Supplied entries:
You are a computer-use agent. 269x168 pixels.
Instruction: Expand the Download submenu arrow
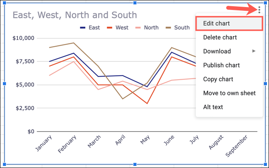(254, 51)
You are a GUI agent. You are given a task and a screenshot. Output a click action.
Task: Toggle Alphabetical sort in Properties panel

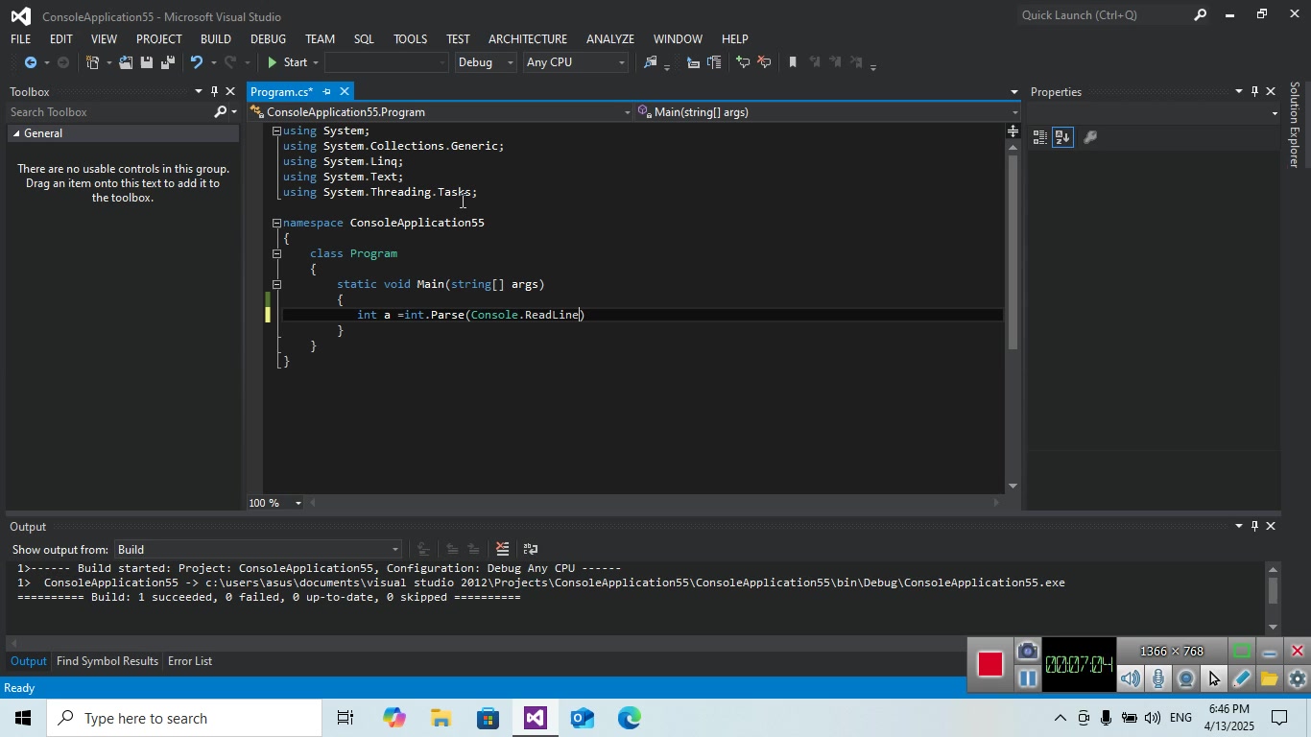click(1062, 137)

Try it:
Every line from the one holding "Task: Toggle Alphabetical" through the last line of the entries above, and nothing else, is to be restated word for word. Pictures stay out.

Result of the exercise:
Task: Toggle Alphabetical sort in Properties panel

click(1062, 137)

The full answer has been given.